S8 is big red caution flag here to me. S8 gearing is different IIRC compared to 4.2 (I know "A8" W12 is), and that could flow through the diff set up. Would need to review in service manual--another possible source.
One way or another you need to verify code, unless you want to risk spin of the wheel with some indicators the house has better odds without you in the know.
S8 is big red caution flag here to me. S8 gearing is different IIRC compared to 4.2 (I know "A8" W12 is), and that could flow through the diff set up.
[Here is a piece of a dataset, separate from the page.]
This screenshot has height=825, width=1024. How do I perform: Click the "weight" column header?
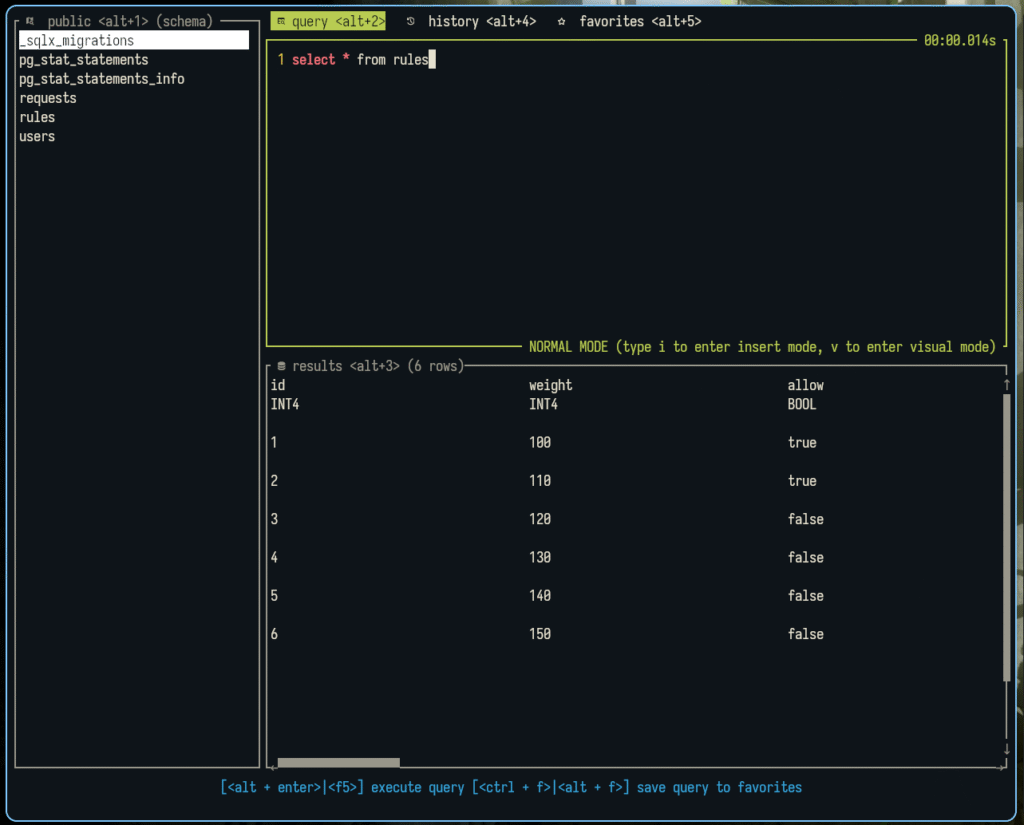click(550, 385)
Would need to review in service manual--another possible source.
One way or another you need to verify code, unless you want to risk spin of the wheel with some indicators the house has better odds without you in the know.
#7
AudiWorld Senior Member
+1 !
You can not have an "S8" gear ratio in the rear end diff, and the 4.2 gear ratio in the front diff, you would tear the drivetrain apart...
Both front and rear diff's must match in the ratio's, regardless what you get, even if said to be the correct part, I would still check the ratio between the old and replacement unit to be 100% sure of matching ratio, 1 full spin of the wheel axel to spins of the pinion shaft.
You can not have an "S8" gear ratio in the rear end diff, and the 4.2 gear ratio in the front diff, you would tear the drivetrain apart...
Both front and rear diff's must match in the ratio's, regardless what you get, even if said to be the correct part, I would still check the ratio between the old and replacement unit to be 100% sure of matching ratio, 1 full spin of the wheel axel to spins of the pinion shaft.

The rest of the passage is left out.